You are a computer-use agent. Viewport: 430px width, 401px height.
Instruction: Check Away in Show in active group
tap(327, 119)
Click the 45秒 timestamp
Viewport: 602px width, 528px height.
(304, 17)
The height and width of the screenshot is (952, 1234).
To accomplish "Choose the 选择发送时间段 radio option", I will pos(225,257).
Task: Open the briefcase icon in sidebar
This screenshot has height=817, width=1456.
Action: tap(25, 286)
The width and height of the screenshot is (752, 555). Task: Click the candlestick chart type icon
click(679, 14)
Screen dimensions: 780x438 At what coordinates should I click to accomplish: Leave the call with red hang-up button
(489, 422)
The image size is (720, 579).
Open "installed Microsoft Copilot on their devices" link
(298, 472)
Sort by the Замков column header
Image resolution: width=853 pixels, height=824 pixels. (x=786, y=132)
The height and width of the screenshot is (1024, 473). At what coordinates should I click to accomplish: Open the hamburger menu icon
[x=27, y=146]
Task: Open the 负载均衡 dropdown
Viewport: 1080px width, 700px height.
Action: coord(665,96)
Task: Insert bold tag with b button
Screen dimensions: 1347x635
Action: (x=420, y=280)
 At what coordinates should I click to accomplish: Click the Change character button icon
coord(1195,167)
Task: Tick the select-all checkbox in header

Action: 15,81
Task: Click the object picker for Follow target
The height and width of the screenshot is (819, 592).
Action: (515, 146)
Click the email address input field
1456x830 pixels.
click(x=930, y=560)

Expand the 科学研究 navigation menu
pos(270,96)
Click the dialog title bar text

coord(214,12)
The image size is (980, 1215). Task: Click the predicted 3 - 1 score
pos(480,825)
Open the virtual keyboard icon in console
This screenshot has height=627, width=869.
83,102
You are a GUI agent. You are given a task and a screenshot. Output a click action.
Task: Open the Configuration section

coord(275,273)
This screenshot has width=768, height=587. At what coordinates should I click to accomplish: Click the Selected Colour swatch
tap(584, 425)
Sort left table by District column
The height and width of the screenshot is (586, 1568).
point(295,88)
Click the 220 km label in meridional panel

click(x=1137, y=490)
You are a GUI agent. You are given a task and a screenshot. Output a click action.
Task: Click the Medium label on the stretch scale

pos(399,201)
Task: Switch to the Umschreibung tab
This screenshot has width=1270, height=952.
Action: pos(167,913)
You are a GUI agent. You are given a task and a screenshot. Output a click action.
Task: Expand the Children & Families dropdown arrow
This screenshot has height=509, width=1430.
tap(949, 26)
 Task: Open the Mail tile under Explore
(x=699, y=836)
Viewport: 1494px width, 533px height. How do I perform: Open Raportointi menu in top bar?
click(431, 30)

**Directions**
Reproduce all the data precisely, word for word.

**Response to the exercise**
You are a computer-use agent. Viewport: 430px width, 401px height.
Instruction: Check Away in Show in active group
tap(327, 119)
Click the 45秒 timestamp
Viewport: 602px width, 528px height.
(304, 17)
The height and width of the screenshot is (952, 1234).
To accomplish "Choose the 选择发送时间段 radio option", I will pos(225,257).
Task: Open the briefcase icon in sidebar
This screenshot has height=817, width=1456.
Action: tap(25, 286)
The width and height of the screenshot is (752, 555). Task: Click the candlestick chart type icon
click(679, 14)
Screen dimensions: 780x438 At what coordinates should I click to accomplish: Leave the call with red hang-up button
(489, 422)
The image size is (720, 579).
Open "installed Microsoft Copilot on their devices" link
(298, 472)
Sort by the Замков column header
Image resolution: width=853 pixels, height=824 pixels. (x=786, y=132)
The height and width of the screenshot is (1024, 473). At what coordinates should I click to accomplish: Open the hamburger menu icon
[x=27, y=146]
Task: Open the 负载均衡 dropdown
Viewport: 1080px width, 700px height.
Action: coord(665,96)
Task: Insert bold tag with b button
Screen dimensions: 1347x635
Action: (x=420, y=280)
 At what coordinates should I click to accomplish: Click the Change character button icon
coord(1195,167)
Task: Tick the select-all checkbox in header

Action: 15,81
Task: Click the object picker for Follow target
The height and width of the screenshot is (819, 592).
Action: (515, 146)
Click the email address input field
1456x830 pixels.
click(x=930, y=560)

Expand the 科学研究 navigation menu
pos(270,96)
Click the dialog title bar text

coord(214,12)
The image size is (980, 1215). Task: Click the predicted 3 - 1 score
pos(480,825)
Open the virtual keyboard icon in console
This screenshot has height=627, width=869.
83,102
You are a GUI agent. You are given a task and a screenshot. Output a click action.
Task: Open the Configuration section

coord(275,273)
This screenshot has width=768, height=587. At what coordinates should I click to accomplish: Click the Selected Colour swatch
tap(584, 425)
Sort left table by District column
The height and width of the screenshot is (586, 1568).
point(295,88)
Click the 220 km label in meridional panel

click(x=1137, y=490)
You are a GUI agent. You are given a task and a screenshot. Output a click action.
Task: Click the Medium label on the stretch scale

pos(399,201)
Task: Switch to the Umschreibung tab
This screenshot has width=1270, height=952.
Action: pos(167,913)
You are a GUI agent. You are given a task and a screenshot. Output a click action.
Task: Expand the Children & Families dropdown arrow
This screenshot has height=509, width=1430.
tap(949, 26)
 Task: Open the Mail tile under Explore
(x=699, y=836)
Viewport: 1494px width, 533px height. How do I perform: Open Raportointi menu in top bar?
click(431, 30)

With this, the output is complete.